In summary, a majority of patients with LADA have at least two of five distinguishing clinical features (age of onset <50 years, acute symptoms before diagnosis, BMI <25 kg/m², personal history of autoimmune disease, or family history of autoimmune disease) at diagnosis of diabetes. The presence of at least two of these clinical features (LADA clinical risk score ≥2) in adults with diabetes justifies GADA testing. This clinical screening tool should increase the identification of autoimmune diabetes in adults and hopefully improve clinical management of their disease.

Did you have any acute (recent-onset, i.e., <6 months) symptoms of excessive thirst, frequent urination, or unintentional weight loss before diagnosis?

(The presence of symptoms such as fatigue, infection, and blurred vision were not included because they were deemed to be more subjective.)

What was your weight (to the nearest kilogram) at diagnosis?

What is your height (to the nearest centimeter)?

Do you have a family history of diabetes (first- and second-degree relatives)?

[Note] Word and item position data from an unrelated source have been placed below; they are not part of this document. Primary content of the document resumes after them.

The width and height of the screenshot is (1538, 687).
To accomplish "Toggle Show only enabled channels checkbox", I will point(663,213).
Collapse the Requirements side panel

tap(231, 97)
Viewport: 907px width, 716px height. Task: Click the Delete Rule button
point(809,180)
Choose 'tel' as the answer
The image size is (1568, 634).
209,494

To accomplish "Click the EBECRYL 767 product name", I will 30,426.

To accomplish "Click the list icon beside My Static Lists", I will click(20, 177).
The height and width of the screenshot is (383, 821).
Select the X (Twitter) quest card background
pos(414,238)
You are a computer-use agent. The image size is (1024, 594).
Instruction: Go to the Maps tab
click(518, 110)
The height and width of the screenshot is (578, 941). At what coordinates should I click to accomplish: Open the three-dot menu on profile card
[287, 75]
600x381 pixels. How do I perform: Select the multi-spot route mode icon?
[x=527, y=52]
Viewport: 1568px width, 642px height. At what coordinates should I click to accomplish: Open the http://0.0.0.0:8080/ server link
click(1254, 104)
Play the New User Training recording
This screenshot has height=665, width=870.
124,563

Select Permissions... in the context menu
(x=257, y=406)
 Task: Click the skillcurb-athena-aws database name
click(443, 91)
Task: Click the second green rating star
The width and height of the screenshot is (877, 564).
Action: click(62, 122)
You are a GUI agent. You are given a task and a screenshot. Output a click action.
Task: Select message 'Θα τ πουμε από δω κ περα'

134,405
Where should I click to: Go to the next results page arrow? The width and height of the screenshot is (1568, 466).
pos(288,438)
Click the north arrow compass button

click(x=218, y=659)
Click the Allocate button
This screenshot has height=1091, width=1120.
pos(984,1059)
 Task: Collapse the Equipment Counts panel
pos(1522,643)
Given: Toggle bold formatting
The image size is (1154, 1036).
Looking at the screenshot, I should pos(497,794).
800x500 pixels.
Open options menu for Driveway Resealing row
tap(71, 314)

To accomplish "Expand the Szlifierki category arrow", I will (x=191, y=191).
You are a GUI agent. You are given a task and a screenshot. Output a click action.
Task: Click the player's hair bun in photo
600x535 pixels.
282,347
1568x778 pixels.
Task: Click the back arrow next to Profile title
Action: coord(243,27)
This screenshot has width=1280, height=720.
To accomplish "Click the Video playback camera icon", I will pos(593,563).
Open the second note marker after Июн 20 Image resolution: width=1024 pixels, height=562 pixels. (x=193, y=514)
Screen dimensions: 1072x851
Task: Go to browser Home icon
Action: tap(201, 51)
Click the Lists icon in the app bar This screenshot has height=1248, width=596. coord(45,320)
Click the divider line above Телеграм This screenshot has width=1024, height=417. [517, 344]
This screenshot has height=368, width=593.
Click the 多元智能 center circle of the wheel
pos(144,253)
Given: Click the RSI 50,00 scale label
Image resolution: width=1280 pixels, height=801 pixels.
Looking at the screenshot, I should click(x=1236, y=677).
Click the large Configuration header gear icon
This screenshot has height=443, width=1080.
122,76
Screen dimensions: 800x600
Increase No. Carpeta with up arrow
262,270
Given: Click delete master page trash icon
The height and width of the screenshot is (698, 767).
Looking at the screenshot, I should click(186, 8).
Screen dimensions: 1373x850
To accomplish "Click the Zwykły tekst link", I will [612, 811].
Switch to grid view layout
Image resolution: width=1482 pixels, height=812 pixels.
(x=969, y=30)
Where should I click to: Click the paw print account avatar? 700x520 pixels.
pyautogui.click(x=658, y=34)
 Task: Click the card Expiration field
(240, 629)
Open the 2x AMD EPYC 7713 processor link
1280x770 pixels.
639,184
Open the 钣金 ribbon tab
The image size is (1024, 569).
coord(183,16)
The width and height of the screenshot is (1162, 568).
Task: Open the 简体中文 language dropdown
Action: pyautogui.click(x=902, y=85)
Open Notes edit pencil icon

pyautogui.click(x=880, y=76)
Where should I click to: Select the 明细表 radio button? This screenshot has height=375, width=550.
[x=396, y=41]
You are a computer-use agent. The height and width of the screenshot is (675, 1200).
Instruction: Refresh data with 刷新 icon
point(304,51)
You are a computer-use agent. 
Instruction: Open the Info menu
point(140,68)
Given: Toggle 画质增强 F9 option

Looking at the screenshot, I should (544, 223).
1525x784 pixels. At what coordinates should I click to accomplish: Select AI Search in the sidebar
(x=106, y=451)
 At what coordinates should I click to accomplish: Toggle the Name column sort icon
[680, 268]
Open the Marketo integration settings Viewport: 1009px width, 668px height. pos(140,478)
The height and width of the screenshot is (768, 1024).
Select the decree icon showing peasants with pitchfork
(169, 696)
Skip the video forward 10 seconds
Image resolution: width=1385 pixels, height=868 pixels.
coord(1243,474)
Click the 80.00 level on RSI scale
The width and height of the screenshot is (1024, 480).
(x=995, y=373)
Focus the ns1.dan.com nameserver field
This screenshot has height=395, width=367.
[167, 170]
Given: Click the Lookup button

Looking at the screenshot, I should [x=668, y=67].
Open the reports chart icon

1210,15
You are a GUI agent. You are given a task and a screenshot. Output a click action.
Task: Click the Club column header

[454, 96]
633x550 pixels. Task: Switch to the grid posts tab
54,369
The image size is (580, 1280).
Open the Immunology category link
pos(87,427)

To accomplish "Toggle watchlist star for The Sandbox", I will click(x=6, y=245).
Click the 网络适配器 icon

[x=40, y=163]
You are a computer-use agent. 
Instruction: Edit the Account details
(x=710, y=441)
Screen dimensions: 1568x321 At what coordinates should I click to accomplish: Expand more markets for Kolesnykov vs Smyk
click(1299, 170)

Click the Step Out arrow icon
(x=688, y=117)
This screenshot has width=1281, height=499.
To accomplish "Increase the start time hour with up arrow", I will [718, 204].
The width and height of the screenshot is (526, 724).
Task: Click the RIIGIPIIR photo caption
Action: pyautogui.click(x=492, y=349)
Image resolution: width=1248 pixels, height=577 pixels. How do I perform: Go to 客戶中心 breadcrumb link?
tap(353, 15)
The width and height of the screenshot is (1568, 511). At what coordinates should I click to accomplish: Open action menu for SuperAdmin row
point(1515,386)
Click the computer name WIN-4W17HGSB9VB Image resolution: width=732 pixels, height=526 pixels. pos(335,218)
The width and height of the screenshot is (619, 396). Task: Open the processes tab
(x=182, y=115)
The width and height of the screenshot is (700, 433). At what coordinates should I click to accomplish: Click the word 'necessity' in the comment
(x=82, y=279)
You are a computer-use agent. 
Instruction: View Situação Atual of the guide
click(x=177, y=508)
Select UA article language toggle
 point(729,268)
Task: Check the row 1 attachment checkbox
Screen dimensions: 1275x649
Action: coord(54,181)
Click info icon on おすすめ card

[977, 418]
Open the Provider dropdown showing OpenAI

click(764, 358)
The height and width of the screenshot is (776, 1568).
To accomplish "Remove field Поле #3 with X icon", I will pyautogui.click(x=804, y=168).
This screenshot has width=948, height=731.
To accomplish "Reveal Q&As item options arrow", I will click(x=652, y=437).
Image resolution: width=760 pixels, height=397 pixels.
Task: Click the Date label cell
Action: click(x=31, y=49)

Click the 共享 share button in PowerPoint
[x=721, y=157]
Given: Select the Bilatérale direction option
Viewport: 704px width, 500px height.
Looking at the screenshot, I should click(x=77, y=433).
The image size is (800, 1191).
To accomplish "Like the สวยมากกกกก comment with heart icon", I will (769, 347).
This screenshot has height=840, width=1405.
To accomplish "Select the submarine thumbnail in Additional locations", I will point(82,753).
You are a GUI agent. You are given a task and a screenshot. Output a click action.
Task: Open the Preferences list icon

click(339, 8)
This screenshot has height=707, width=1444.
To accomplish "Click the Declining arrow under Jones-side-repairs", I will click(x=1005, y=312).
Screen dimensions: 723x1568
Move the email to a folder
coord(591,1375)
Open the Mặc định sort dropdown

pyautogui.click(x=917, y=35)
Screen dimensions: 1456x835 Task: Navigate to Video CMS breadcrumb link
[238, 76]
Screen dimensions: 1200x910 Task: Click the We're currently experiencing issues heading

If yes, is it type 1 (insulin-dependent or juvenile-onset) diabetes or type 2 (non–insulin-dependent or adult-onset) diabetes?

(Relatives with adult-onset diabetes who commenced insulin treatment within 6 months of diagnosis were classified as having type 1 diabetes.)

Do you or any of your relatives (first-and second-degree relatives) have autoimmune thyroid disease (i.e., an over- or underactive thyroid gland also known as Graves’ or Hashimoto’s disease), celiac disease (gluten allergy or intolerance), Addison’s disease, pernicious anemia (vitamin B₁₂ deficiency), vitiligo, alopecia, rheumatoid arthritis, Sjögren’s disease, or autoimmune hepatitis?

(If patients were unsure or not aware, these conditions were recorded as not being present.)

This study was supported by a Juvenile Diabetes Research Center Program Grant (to L.C.H.). S.F. is a Postgraduate Scholar of the National Health and Medical Research Council of Australia.

We thank Diabetes Australia for assistance in recruiting patients and Shane Gellert for performing islet antibody assays.